• [WHAT IS NEEDED] The entries must be set down again word for word; no pictures belong in the copy.

• [PROVIDED DATA]
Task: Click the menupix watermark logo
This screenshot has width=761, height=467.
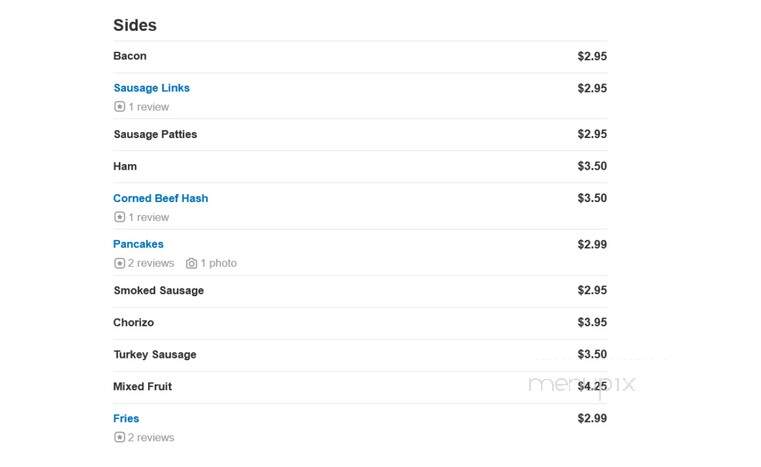Action: (581, 385)
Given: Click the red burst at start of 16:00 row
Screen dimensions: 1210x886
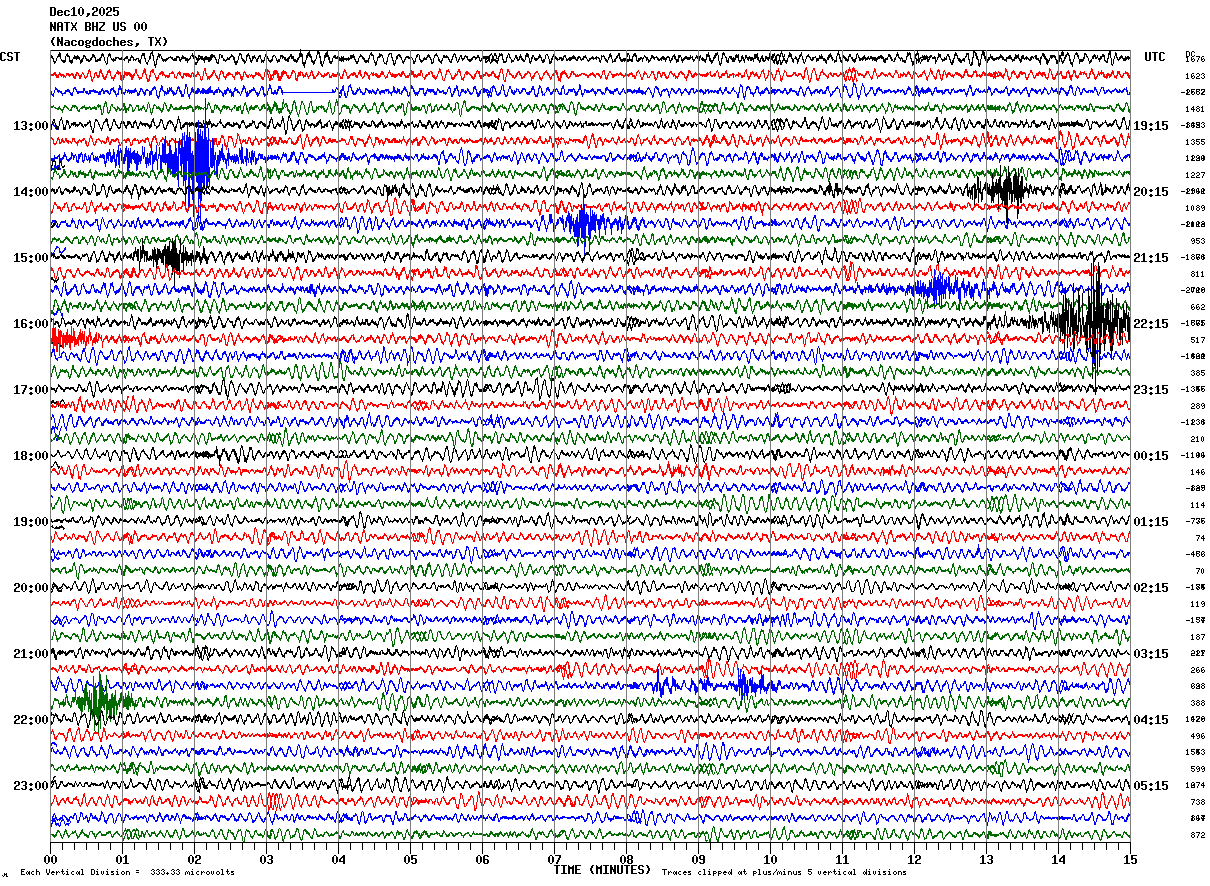Looking at the screenshot, I should [74, 339].
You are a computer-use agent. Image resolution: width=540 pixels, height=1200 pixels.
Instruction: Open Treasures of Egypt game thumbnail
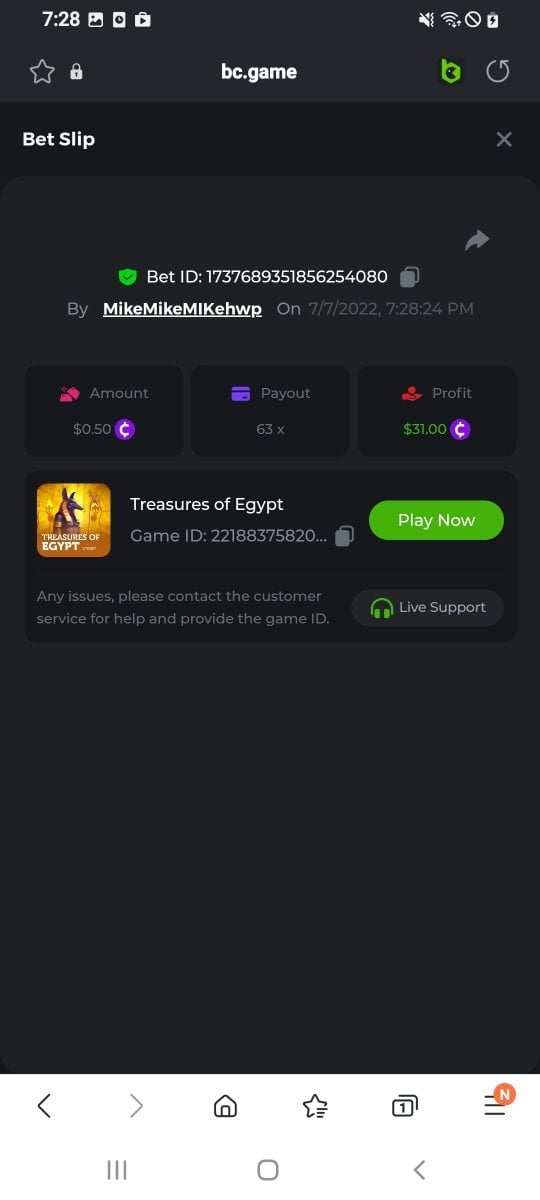point(74,520)
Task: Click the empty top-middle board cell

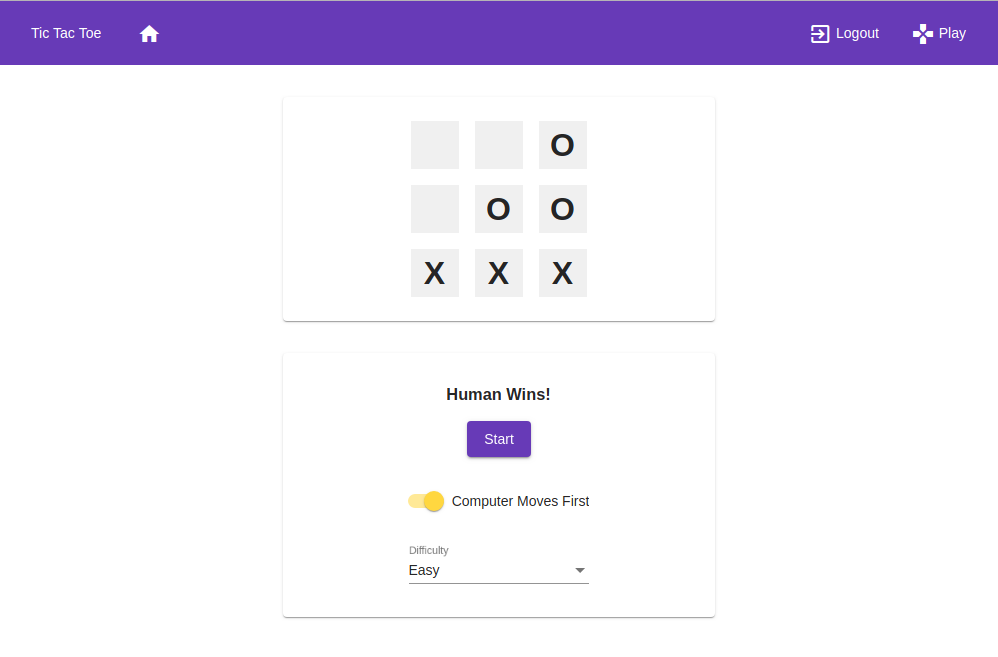Action: pos(498,145)
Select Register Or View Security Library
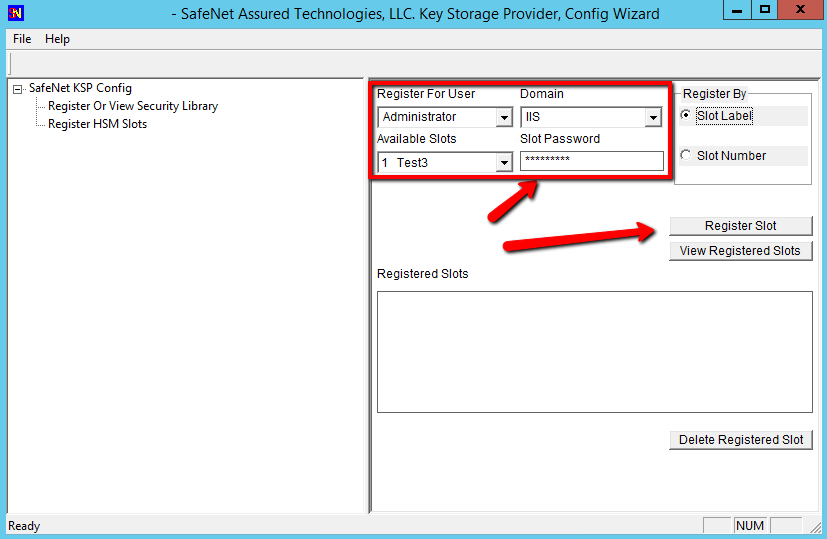 click(132, 106)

• [RESPONSE BOX]
Task: Click the menupix watermark logo
This screenshot has width=761, height=467.
Action: (581, 385)
Given: Click the red burst at start of 16:00 row
Screen dimensions: 1210x886
Looking at the screenshot, I should [74, 339].
You are a computer-use agent. Image resolution: width=540 pixels, height=1200 pixels.
Instruction: Open Treasures of Egypt game thumbnail
point(74,520)
Task: Click the empty top-middle board cell

Action: pos(498,145)
Select Register Or View Security Library
 click(132, 106)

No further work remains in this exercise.